··· MATERIAL FOR THIS TASK ···
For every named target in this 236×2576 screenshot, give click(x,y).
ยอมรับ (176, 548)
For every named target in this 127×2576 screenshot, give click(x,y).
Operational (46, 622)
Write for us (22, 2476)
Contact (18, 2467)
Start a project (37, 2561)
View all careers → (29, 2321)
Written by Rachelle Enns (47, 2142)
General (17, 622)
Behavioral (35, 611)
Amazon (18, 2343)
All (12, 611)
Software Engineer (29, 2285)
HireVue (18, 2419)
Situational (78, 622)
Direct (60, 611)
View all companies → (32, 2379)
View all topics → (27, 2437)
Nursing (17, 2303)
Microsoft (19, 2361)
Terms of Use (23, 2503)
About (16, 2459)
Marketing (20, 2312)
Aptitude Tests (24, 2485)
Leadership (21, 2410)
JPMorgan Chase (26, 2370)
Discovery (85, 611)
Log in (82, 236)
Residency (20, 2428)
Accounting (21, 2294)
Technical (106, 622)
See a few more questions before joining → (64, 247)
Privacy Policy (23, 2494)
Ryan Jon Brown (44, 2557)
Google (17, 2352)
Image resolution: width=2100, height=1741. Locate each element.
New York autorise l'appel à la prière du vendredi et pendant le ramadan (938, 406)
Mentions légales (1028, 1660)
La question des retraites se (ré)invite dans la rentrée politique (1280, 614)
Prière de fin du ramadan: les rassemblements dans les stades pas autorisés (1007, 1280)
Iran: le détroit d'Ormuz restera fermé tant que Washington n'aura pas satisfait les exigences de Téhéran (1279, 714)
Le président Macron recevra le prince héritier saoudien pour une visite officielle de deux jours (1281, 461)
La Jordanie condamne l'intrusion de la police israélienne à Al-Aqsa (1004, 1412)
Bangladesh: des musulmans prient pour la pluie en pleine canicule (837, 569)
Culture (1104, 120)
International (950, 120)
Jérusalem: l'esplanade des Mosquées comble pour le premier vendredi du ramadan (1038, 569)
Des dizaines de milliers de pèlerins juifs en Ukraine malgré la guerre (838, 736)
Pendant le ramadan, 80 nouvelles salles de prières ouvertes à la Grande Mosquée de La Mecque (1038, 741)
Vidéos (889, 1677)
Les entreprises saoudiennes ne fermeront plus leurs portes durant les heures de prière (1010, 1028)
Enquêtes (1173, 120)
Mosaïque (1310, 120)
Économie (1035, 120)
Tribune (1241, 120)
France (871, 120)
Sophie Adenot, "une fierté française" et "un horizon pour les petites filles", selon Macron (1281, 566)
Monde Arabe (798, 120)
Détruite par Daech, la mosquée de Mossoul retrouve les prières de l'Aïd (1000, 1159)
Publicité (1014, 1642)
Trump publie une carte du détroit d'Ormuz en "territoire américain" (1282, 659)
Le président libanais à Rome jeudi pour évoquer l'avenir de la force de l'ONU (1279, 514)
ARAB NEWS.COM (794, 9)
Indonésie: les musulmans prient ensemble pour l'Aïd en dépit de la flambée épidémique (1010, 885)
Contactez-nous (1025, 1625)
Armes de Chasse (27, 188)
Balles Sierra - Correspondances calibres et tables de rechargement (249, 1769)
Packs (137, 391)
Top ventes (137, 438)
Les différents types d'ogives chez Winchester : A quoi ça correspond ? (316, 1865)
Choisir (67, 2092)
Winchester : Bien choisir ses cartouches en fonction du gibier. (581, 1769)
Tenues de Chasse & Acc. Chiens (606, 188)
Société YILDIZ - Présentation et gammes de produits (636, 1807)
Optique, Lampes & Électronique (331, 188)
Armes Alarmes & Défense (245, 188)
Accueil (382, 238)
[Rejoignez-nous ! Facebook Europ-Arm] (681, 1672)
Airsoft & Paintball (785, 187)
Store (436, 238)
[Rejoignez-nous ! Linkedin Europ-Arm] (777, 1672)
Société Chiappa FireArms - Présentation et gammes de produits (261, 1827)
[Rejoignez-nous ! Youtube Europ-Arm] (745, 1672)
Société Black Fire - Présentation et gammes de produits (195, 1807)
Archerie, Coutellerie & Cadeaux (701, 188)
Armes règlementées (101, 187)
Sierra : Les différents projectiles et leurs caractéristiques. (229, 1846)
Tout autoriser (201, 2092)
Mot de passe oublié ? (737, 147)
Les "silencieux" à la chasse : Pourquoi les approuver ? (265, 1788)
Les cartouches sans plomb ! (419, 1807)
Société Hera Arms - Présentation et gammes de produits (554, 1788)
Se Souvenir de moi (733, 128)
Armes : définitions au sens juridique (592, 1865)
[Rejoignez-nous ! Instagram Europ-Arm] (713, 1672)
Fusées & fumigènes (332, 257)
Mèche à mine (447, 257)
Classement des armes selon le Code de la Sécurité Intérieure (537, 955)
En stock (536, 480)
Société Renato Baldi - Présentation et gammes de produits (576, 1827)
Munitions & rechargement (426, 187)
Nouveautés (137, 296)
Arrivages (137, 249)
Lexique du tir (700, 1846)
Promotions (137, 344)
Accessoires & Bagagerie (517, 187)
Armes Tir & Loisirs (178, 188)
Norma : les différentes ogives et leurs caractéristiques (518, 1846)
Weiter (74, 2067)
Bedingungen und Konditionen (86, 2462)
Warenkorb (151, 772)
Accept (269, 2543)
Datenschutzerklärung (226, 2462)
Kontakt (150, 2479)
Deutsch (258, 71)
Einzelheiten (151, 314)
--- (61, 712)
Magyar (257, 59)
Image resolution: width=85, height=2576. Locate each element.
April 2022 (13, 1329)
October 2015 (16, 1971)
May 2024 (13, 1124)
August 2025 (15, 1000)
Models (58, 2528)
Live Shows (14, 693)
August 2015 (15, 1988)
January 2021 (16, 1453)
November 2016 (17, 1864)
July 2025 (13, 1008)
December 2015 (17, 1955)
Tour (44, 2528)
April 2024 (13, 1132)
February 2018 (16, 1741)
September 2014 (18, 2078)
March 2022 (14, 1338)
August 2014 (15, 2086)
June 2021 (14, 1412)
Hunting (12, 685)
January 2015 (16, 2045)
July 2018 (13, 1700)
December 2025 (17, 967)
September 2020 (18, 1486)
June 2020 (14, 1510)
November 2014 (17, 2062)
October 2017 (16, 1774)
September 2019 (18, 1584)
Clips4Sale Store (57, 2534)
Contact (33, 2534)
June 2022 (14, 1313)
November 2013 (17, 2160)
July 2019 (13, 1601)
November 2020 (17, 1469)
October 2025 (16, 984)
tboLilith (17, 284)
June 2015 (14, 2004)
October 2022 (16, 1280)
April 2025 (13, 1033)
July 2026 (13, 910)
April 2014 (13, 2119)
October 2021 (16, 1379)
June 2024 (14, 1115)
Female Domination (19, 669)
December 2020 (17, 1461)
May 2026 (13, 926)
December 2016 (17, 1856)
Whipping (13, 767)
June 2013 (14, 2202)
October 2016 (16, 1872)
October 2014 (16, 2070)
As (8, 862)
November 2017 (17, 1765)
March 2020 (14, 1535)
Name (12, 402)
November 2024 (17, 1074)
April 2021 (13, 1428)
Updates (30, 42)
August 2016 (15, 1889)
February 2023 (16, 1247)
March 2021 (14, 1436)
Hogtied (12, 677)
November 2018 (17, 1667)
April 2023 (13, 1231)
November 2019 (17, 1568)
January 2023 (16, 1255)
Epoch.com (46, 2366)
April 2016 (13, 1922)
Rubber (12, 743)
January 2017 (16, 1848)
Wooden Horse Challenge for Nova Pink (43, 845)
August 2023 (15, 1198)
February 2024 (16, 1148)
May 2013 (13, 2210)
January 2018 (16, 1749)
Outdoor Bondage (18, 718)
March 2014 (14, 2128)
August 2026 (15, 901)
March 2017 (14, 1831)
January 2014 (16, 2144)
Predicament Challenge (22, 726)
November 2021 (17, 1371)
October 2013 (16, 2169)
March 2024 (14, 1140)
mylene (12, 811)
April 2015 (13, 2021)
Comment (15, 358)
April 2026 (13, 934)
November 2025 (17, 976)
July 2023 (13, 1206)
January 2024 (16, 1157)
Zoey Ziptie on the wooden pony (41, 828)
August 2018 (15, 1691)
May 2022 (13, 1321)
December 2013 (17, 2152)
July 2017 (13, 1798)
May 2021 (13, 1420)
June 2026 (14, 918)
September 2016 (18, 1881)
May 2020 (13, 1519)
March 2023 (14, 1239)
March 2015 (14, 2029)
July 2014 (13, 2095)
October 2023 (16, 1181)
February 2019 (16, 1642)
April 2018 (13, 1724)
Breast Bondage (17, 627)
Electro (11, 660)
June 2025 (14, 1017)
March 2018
···
__EXERCISE REQUIREMENTS__
Give the count of lines in the listing that contain the word "différents". No explanation is wanted.

__ANSWER SPACE__
2